Face au contexte de la guerre en Ukraine et d'affaiblissement de l'alliance transatlantique, l'Allemagne cherche à renforcer son armée, en premier lieu en recrutant plus de soldats. La question du rétablissement du service militaire obligatoire est ainsi devenue centrale dans le pays ces derniers mois, et provoque des dissensions jusque dans la nouvelle grande coalition (CDU/CSU et SPD).


Avec l'invasion russe de l'Ukraine en février 2022, les faiblesses de la Bundeswehr, l'armée fédérale allemande, sont apparues au grand jour : manque d'investissements, de matériel, de casernes... Mais c'est surtout le personnel qui fait défaut : on estime à 181.000 le nombre de soldats actifs en Allemagne, alors qu'il en faudrait de 200.000 à 250.000, selon les responsables politiques et militaires. En 2023, Boris Pistorius (SPD), le ministre de la Défense, déclarait ainsi que l'abandon de la conscription en 2011 était une erreur.
Depuis, le débat agite la société allemande : faut-il rétablir le service militaire obligatoire ? Si oui, comment accueillir autant de recrues dans une armée souffrant de manques d'investissements chroniques ? Si non, comment pallier le manque d'attractivité de la Bundeswehr ?
Ces derniers jours, ces questions ont été au centre de dissensions entre la CDU et le SPD, les deux grands partis sur lesquels repose l'accord de coalition trouvé le 9 avril dernier. Johann Wadephul, député CDU du Bundestag et possible candidat au poste de ministre des Affaires étrangères au sein de la nouvelle coalition, a déclaré au Tagesspiegel le 15 avril qu'il était ouvert à l'idée d'un retour à la conscription, soulignant que la Bundeswehr a besoin de 100.000 hommes formés en 4 ans.

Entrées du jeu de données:
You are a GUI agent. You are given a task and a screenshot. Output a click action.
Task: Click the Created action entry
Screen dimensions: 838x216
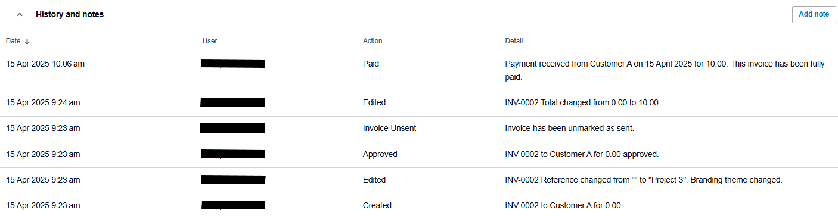(x=377, y=205)
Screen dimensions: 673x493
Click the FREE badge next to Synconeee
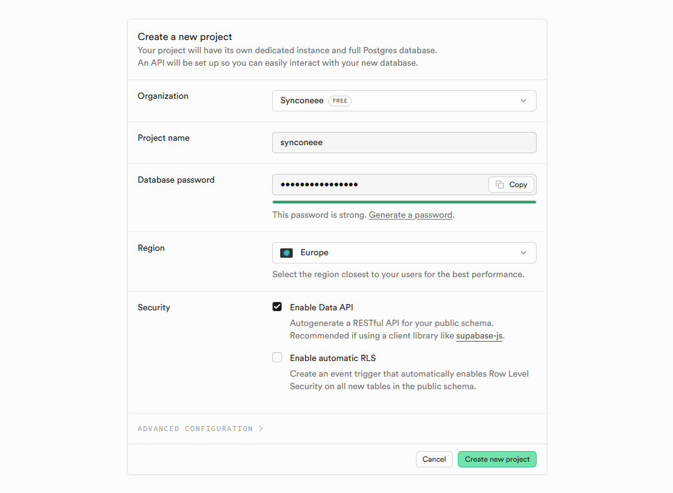(340, 100)
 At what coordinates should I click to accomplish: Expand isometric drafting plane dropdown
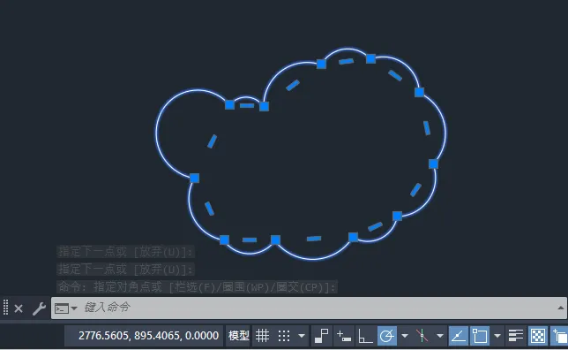pyautogui.click(x=440, y=336)
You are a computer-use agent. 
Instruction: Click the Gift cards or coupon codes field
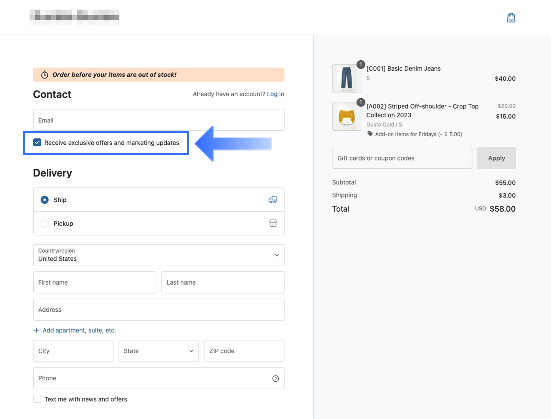click(402, 158)
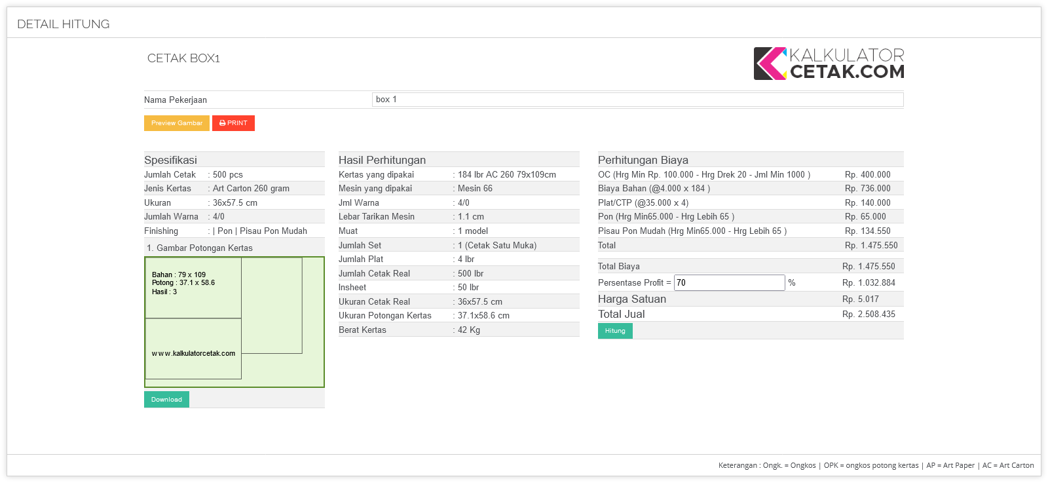Screen dimensions: 1048x496
Task: Click the Harga Satuan value Rp. 5.017
Action: (x=860, y=299)
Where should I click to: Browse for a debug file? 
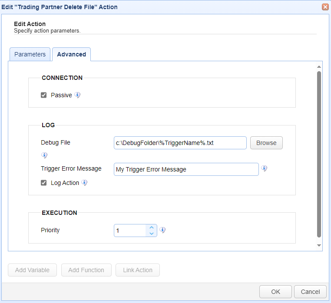266,143

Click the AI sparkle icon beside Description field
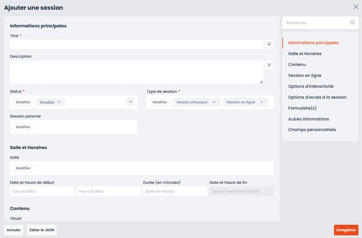(269, 65)
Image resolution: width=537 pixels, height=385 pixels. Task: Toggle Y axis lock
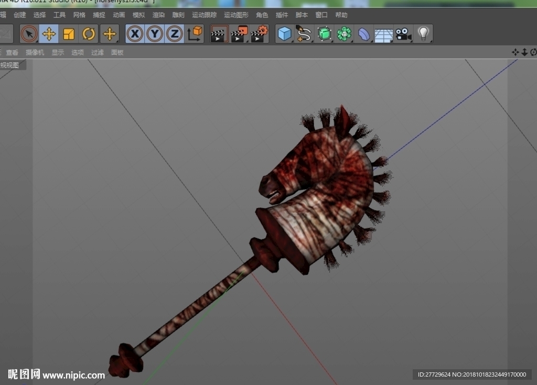155,34
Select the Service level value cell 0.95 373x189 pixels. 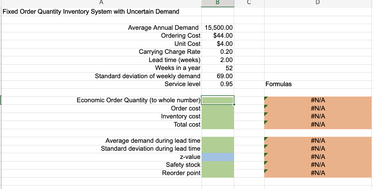[x=217, y=84]
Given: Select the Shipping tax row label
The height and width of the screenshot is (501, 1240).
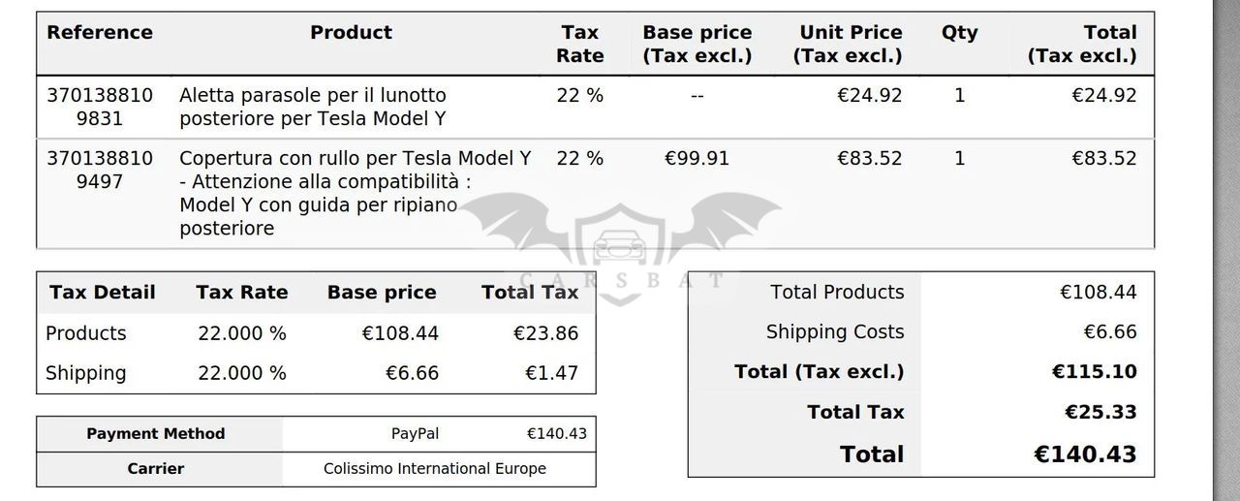Looking at the screenshot, I should point(86,373).
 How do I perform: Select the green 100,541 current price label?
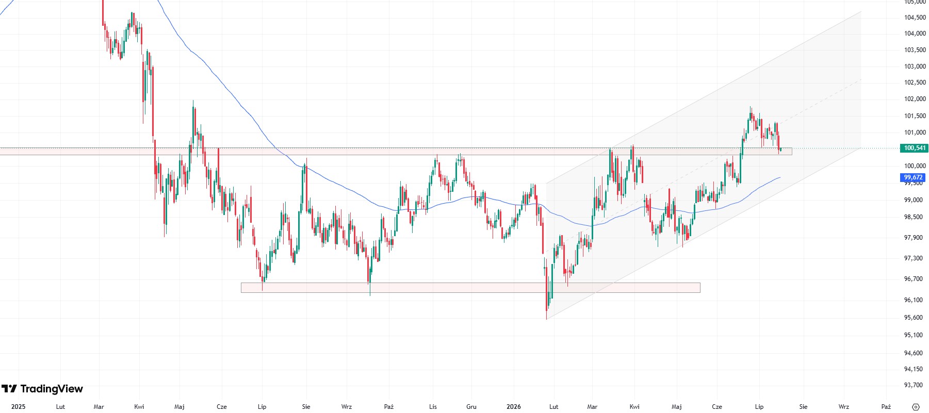point(915,148)
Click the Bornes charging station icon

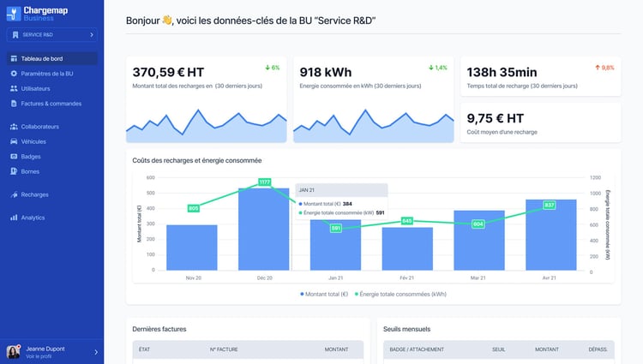coord(14,171)
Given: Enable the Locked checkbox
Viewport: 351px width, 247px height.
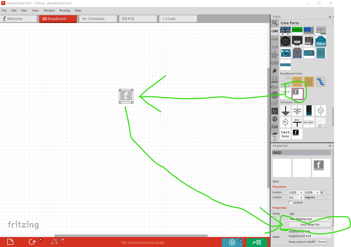Looking at the screenshot, I should pos(290,203).
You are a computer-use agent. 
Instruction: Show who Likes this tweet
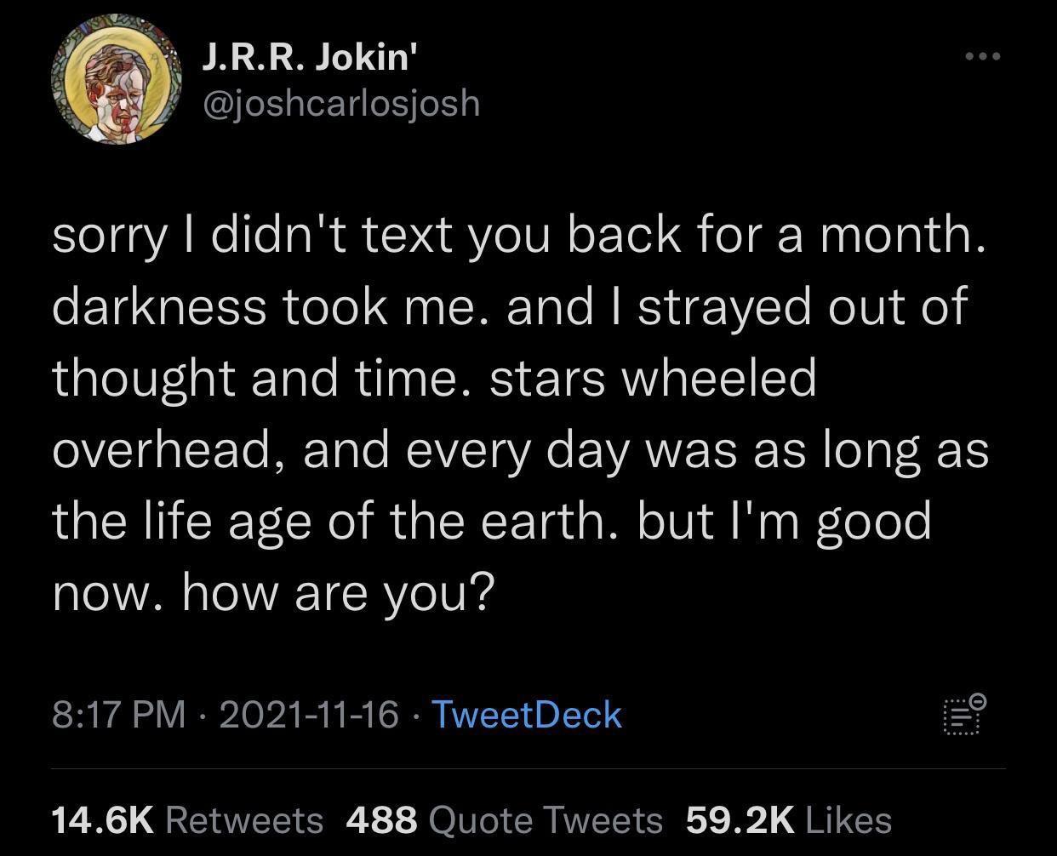click(848, 819)
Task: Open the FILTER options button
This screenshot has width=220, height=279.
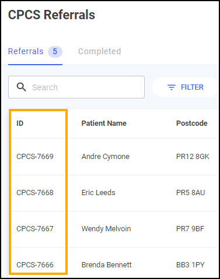Action: tap(186, 87)
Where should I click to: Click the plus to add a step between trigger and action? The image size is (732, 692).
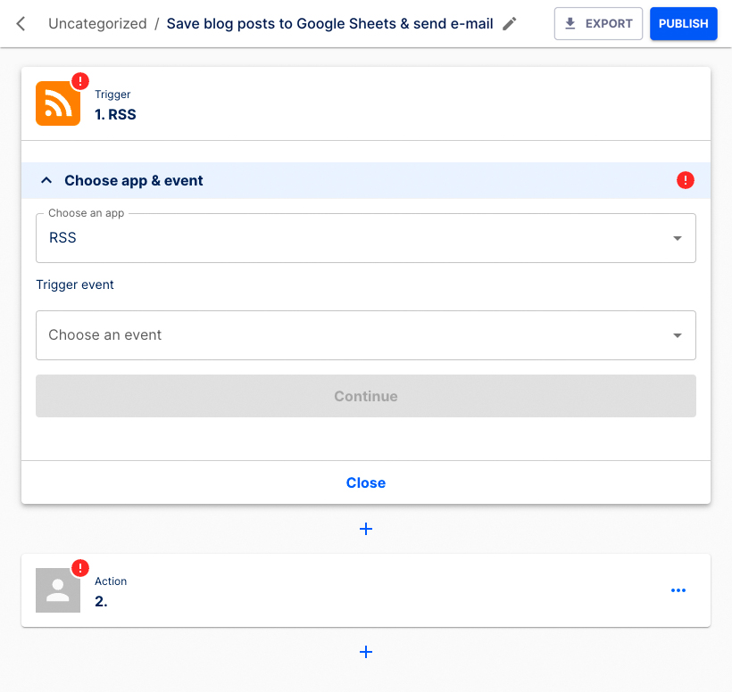tap(366, 529)
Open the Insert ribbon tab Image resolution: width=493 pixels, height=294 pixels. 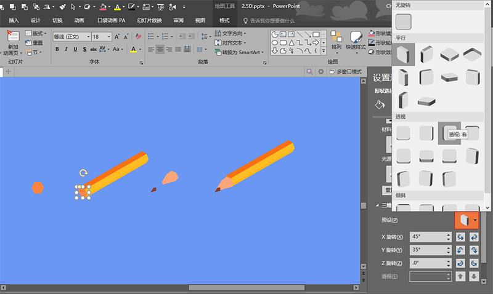click(x=14, y=20)
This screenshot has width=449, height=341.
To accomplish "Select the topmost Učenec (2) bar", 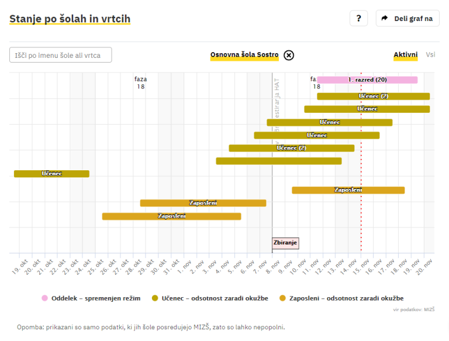I will point(373,97).
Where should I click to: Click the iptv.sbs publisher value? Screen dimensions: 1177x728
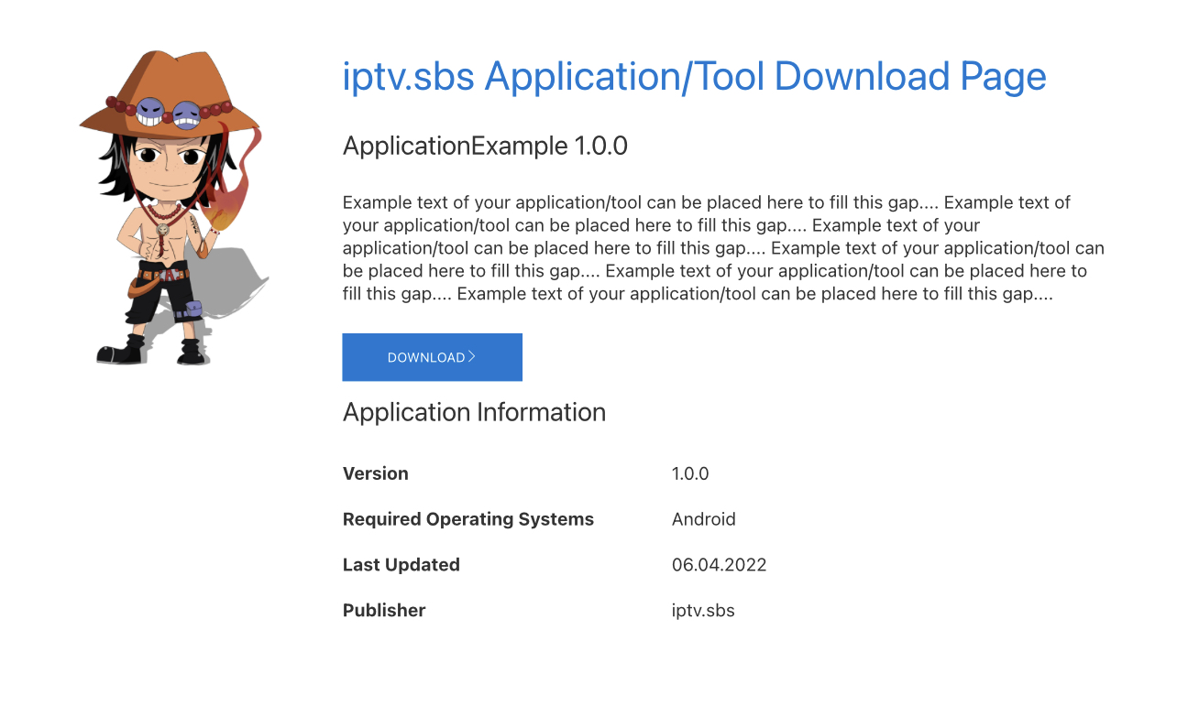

- _CONSIGNE 1_
Répondez à ces questions sur l'extrait consacré à l'armée allemande :
(a) Combien de soldats actifs compte-t-on en Allemagne, d'après l'extrait ?
(b) En quelle année la conscription a-t-elle été abandonnée ?
(c) À quelle date l'accord de coalition entre la CDU et le SPD a-t-il été trouvé ?
- _CONSIGNE 2_
Dans l'extrait sur l'armée allemande, relevez tous les manques de la Bundeswehr apparus avec l'invasion russe de l'Ukraine.
- _CONSIGNE 3_
Poursuivez l'extrait sur le service militaire en Allemagne après sa dernière phrase.
Ces données proviennent d'une autre source.

- _RÉPONSE 1_
(a) Environ 181.000.
(b) En 2011.
(c) Le 9 avril.

- _RÉPONSE 2_
- Les investissements
- Le matériel
- Les casernes
- Le personnel

- _RÉPONSE 3_
CDU/CSU et SPD présentent leur contrat de coalition pour le futur gouvernement
Lars Klingbeil, le chef du SPD, préfère axer le débat sur l'attractivité de la défense fédérale, et soutient l'idée d'un nouveau service militaire volontaire tel que stipulé dans l'accord de coalition. Pour le rendre attractif auprès des jeunes, des formations payées sont prévues, notamment le permis de conduire. Mais au sein même de son parti, les voix ne sont pas au diapason. Hans-Peter Bartels, membre du SPD et ancien commissaire aux forces armées du Bundestag allemand de 2015 à 2020, s'est prononcé pour le retour de la conscription.

D'autres modèles sont également envisagés, notamment celui en vigueur en Suède. Chaque année dans le pays nordique, tous les jeunes d'une tranche d'âge, femmes et hommes, sont interrogés sur leur intérêt à rejoindre l'armée. Sur cette base, certains sont convoqués pour un examen médical, et c'est parmi eux que l'armée choisit ses nouvelles recrues, en fonction de ses besoins. Théoriquement obligatoire, ce modèle de service militaire fait en pratique appel seulement aux plus motivés.
Enfin, en cas de rétablissement de la conscription, la question du manque de moyens matériels de la Bundeswehr deviendrait urgente. En l'état, certains experts estiment que la défense fédérale ne dispose pas de suffisamment de casernes et d'instructeurs pour assurer le retour du service militaire obligatoire.